» ACTIVITY: Once you have located the line containing "Screen dimensions: 1568x570" in the material below, return it exactly along with each line after it through the line containing "Open the Copy dropdown arrow in Clipboard".

» DATA PROVIDED:
= = = =

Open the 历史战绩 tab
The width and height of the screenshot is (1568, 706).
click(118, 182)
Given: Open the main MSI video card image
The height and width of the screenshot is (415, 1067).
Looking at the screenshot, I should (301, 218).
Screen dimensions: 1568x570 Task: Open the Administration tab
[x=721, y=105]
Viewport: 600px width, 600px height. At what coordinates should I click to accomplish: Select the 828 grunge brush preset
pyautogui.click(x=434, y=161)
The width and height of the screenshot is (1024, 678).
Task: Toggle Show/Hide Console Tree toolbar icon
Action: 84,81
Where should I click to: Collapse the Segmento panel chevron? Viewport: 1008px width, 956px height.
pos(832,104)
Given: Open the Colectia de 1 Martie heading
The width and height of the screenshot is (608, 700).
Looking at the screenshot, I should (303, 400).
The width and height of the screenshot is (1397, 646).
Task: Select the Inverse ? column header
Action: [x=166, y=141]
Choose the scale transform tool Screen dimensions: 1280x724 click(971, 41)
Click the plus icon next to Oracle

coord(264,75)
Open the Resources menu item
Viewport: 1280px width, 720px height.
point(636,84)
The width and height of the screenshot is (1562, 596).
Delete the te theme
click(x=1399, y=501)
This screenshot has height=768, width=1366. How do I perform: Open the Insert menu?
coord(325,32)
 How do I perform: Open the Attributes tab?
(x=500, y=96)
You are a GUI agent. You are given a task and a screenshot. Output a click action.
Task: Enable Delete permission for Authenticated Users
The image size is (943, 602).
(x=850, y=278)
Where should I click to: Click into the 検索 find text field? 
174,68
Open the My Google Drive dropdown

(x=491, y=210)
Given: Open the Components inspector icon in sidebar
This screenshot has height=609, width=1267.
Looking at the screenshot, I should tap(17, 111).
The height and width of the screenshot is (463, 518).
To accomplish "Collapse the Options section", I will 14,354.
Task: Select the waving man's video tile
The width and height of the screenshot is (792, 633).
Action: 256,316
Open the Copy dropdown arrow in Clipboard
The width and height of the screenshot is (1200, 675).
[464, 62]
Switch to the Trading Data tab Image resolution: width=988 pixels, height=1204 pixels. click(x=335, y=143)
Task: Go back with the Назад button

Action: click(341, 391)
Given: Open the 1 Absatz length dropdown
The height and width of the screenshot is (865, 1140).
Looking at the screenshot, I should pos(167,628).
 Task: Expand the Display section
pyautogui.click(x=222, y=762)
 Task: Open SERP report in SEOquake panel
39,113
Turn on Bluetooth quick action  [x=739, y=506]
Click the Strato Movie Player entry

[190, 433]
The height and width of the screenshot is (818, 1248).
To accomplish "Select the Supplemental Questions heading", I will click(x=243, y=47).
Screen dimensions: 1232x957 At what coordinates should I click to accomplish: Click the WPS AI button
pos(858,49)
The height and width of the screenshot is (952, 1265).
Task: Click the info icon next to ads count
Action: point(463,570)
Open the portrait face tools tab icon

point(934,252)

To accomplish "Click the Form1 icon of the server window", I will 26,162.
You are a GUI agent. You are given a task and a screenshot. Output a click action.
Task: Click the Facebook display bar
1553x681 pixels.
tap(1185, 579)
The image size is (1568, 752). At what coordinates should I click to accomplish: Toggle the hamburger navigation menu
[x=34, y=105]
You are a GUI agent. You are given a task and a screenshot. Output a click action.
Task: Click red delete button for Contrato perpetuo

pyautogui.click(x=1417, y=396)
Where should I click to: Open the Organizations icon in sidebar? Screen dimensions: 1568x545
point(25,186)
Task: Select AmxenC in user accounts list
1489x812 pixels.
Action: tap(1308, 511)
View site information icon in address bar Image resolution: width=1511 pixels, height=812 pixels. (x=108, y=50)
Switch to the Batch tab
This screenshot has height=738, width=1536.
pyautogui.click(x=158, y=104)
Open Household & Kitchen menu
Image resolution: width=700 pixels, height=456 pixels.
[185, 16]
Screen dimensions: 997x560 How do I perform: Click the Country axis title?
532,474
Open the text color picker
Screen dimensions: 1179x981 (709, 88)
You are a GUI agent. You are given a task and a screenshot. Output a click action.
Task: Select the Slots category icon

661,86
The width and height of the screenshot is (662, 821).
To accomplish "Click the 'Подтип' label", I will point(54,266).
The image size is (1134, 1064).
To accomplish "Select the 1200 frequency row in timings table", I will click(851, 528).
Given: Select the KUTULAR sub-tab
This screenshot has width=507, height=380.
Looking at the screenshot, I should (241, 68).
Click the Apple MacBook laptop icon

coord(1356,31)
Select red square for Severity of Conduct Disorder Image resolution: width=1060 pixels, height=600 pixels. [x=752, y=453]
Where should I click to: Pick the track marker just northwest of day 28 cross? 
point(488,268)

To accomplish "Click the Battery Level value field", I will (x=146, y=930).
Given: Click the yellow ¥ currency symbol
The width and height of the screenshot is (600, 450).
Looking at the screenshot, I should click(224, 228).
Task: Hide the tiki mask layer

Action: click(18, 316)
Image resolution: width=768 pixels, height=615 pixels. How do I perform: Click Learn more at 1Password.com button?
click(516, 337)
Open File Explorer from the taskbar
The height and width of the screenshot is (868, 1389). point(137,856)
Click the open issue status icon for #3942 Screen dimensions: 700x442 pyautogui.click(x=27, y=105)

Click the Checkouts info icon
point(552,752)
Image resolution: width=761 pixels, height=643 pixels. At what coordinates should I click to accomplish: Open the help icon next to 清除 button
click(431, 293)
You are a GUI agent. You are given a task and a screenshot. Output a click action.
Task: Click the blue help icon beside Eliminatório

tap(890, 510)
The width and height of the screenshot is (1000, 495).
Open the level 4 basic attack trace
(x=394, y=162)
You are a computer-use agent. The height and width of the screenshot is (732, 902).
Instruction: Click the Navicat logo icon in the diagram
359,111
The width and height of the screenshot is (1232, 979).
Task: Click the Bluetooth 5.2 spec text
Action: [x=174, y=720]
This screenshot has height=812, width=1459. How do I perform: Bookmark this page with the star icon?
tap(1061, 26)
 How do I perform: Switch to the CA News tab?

= = = =

» WRITTEN REPLY:
Screen dimensions: 1568x570 Task: Open the Administration tab
[x=721, y=105]
Viewport: 600px width, 600px height. At what coordinates should I click to accomplish: Select the 828 grunge brush preset
pyautogui.click(x=434, y=161)
The width and height of the screenshot is (1024, 678).
Task: Toggle Show/Hide Console Tree toolbar icon
Action: 84,81
Where should I click to: Collapse the Segmento panel chevron? Viewport: 1008px width, 956px height.
pos(832,104)
Given: Open the Colectia de 1 Martie heading
The width and height of the screenshot is (608, 700).
Looking at the screenshot, I should (303, 400).
The width and height of the screenshot is (1397, 646).
Task: Select the Inverse ? column header
Action: [x=166, y=141]
Choose the scale transform tool Screen dimensions: 1280x724 click(971, 41)
Click the plus icon next to Oracle

coord(264,75)
Open the Resources menu item
Viewport: 1280px width, 720px height.
point(636,84)
The width and height of the screenshot is (1562, 596).
Delete the te theme
click(x=1399, y=501)
This screenshot has height=768, width=1366. How do I perform: Open the Insert menu?
coord(325,32)
 How do I perform: Open the Attributes tab?
(x=500, y=96)
You are a GUI agent. You are given a task and a screenshot. Output a click action.
Task: Enable Delete permission for Authenticated Users
The image size is (943, 602).
(x=850, y=278)
Where should I click to: Click into the 検索 find text field? 
174,68
Open the My Google Drive dropdown

(x=491, y=210)
Given: Open the Components inspector icon in sidebar
This screenshot has height=609, width=1267.
Looking at the screenshot, I should tap(17, 111).
The height and width of the screenshot is (463, 518).
To accomplish "Collapse the Options section", I will 14,354.
Task: Select the waving man's video tile
The width and height of the screenshot is (792, 633).
Action: 256,316
Open the Copy dropdown arrow in Clipboard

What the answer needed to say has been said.